Ah! The back to school rush. Dollars hemorrhage from our wallets faster than they fly in. I want the clothes and shoes and backpacks and books and pencils and calculators to last as long as possible. Since I can’t prevent their growth, I’ll do my best to keep a handle on everyone’s things.
Therefore, everything, and I mean everything, gets a label. I print out stickers for their books, color coded, of course. I stick them on their pencils, yes really. Markers, calculators, shoes, P.E. clothes, notebooks–anything that will take a sticker. This helps me manage which books belong with which kid, too. (So I know which one keeps leaving her science book at home and who hasn’t been tidying up his space. Moms are so wicked. You can do this, too. Easily.)
But stickers don’t work on clothes. While there are some awfully cute options available for purchase, I kind of like keeping money in my wallet and I do enjoy finding easy ways to do things. You can create and apply your own labels with your children for a fraction of the cost.

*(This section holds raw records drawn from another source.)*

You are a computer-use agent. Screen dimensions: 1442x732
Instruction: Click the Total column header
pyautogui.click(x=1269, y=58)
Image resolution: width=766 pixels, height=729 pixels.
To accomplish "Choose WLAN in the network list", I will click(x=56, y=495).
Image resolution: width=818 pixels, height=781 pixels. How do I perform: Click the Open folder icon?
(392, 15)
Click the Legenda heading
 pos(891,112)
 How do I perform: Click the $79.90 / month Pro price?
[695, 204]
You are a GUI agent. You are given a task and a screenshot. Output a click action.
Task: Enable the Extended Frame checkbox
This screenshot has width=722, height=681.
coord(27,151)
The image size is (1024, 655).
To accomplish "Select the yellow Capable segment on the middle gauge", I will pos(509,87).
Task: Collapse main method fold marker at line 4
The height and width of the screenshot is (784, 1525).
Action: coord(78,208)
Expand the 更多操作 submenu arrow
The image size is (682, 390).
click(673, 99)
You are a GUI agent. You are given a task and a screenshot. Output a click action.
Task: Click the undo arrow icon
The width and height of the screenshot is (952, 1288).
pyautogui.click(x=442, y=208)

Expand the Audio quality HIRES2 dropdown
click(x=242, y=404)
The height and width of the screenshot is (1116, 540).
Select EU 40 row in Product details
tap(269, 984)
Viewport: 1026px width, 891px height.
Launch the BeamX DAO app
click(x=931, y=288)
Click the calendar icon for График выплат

ALSO ON PRIME PARENTS CLUB : Easy Customized Pendants Craft
DIY Clothing Labels
You will need:
- twill tape in half-inch or inch width
- heat ‘n bond light in a width that matches your twill tape
- a letter stamper
- indelible stamp pad, like stayz on or versamark
- a hot iron
- a stack of clothes
Figure how long your label will be by stamping out the word, letters or phrase you want. Apply heat’n bond to the back of the twill tape, pressing the sticky side into place. You’ll notice the heat’n bond has another layer of paper on top. Leave this in place for now.
Cut the twill tape into the right lengths and stamp onto the right side. This does not need to be precise, but it does need to be visible. Get the kids involved because children can help with all of these tasks.
Gather all the clothes to be labelled and set the iron to its highest setting. Remove the paper backing from the heat’n bond and iron each label in place. Give it a good 20 seconds and set aside to cool.
Note: My heat’n bond was thinner than my twill tape. In retrospect, I should have applied two strips to the long edges of the twill tape instead of down the middle. Live and learn.
Use a different color ink for each kid, or a different color twill tape for darker clothes. This idea would be great for young twins who might have many of the same items of clothing. And it would be fine for camp, too.
Would love to hear your results. Happy back to school!